Del mismo modo que lo mejor del sol es la sombra y de los partidos de rugby, el tercer tiempo, lo verdaderamente divertido de los debates políticos televisados es lo que viene cuando terminan. Bueno, eso, y ahora con la cosa de las redes sociales, el despiece/despelleje en tiempo real que uno puede marcarse en pijama y zapatillas. Claro que si tengo que elegir, me quedo con lo primero, es decir, con el surfeo salvaje entre el torrente de interpretaciones que todo quisque, incluyendo el que suscribe, le quiere cascar a la peña.
Por encargo de editores y jefes de redacción varios, por pereza creadora —ejem—, motu proprio o simplemente porque la vida es así y no la he inventado yo, que decía el filósofo posthippie Giacobe, las dos horas de blablá originales se convierten en miles de piezas de opinión de todo pelaje. Lo sorprendente, que es también lo entretenido del ejercicio de echarse varias al coleto, es que las versiones de los mismos hechos son diametralmente opuestas.
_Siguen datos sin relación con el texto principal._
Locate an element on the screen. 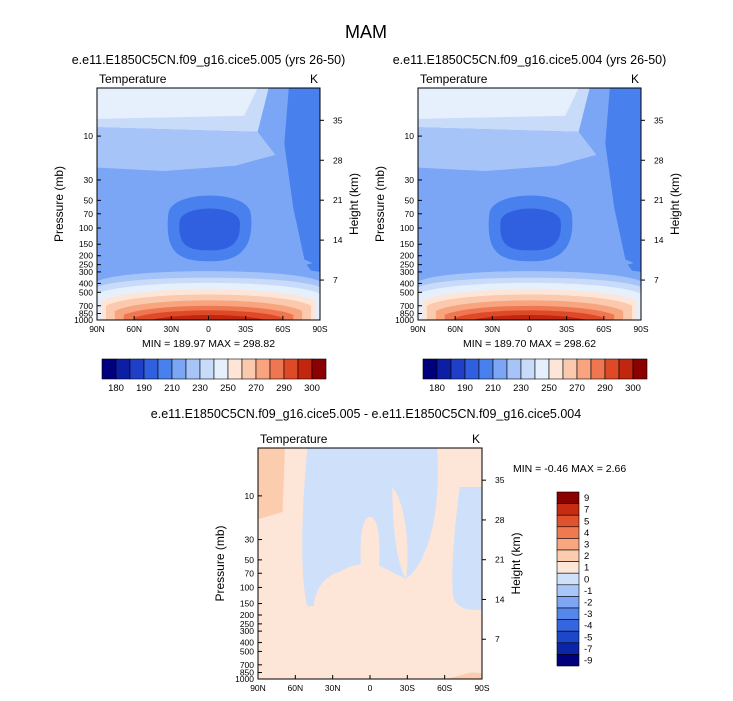 The width and height of the screenshot is (733, 701). contour-negative-region-south is located at coordinates (467, 548).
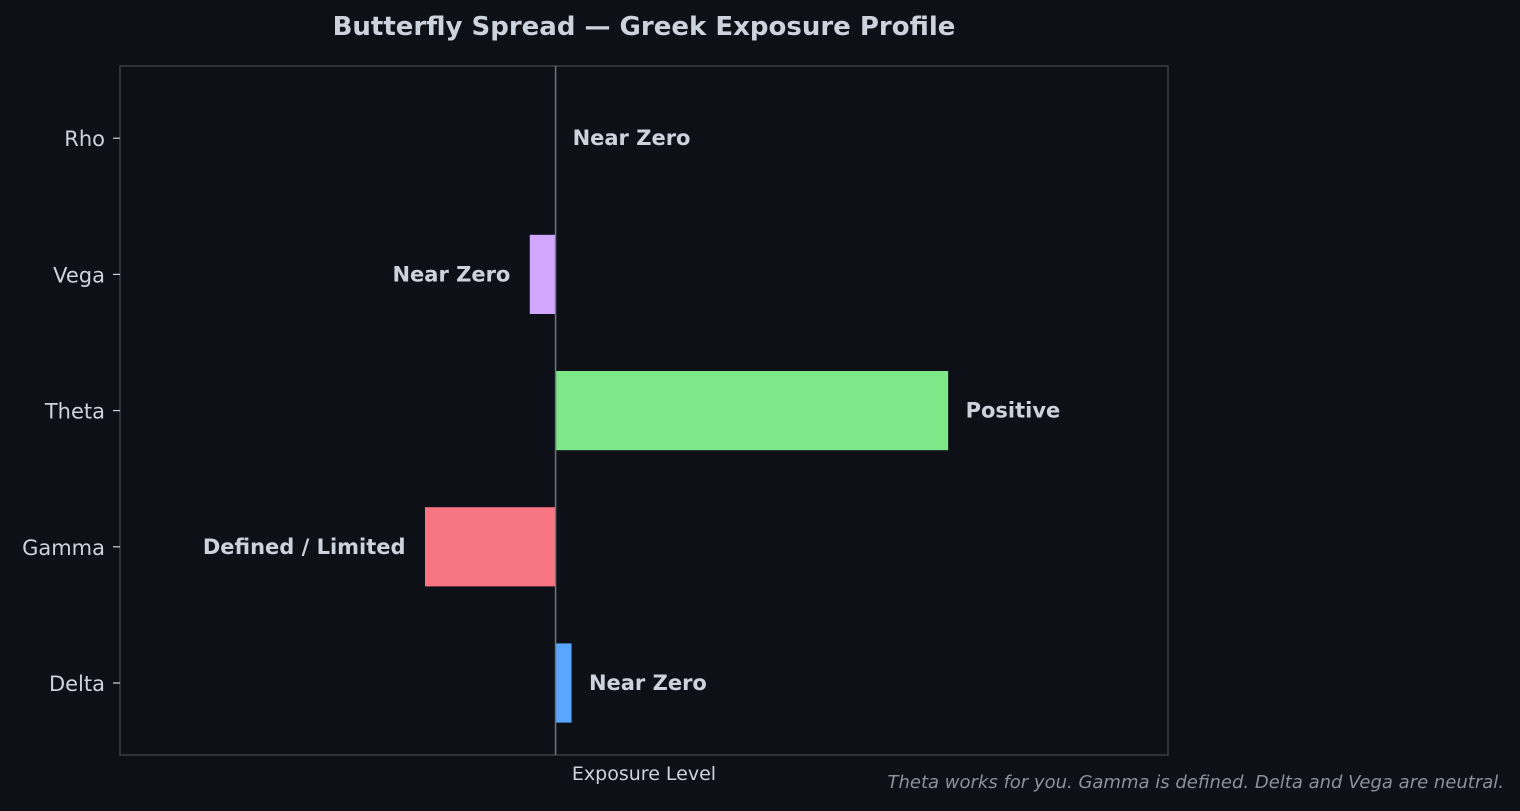 The image size is (1520, 811). Describe the element at coordinates (542, 274) in the screenshot. I see `bar-vega` at that location.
Palabrita que, si vamos al somnífero cara a cara con el que el bipartidismo español dijo hasta luego —les apuesto lo que quieran a que vuelve—, encontrarán quien sostiene que Sánchez demostró ser un tipo bragado y quien les diga que es un maleducado. A la inversa, no son pocos los que porfían que Rajoy reaccionó como un chulo de barrio cuando le mientan a la madre, pero tampoco faltan los que glosan su descarga como una lección de autoridad ante un mindundi. ¿La verdad? Supongo que todas y ninguna, aunque si debo afinar más, confieso que en realidad me importa una higa. Y no disimulen, que a ustedes les ocurre algo muy parecido.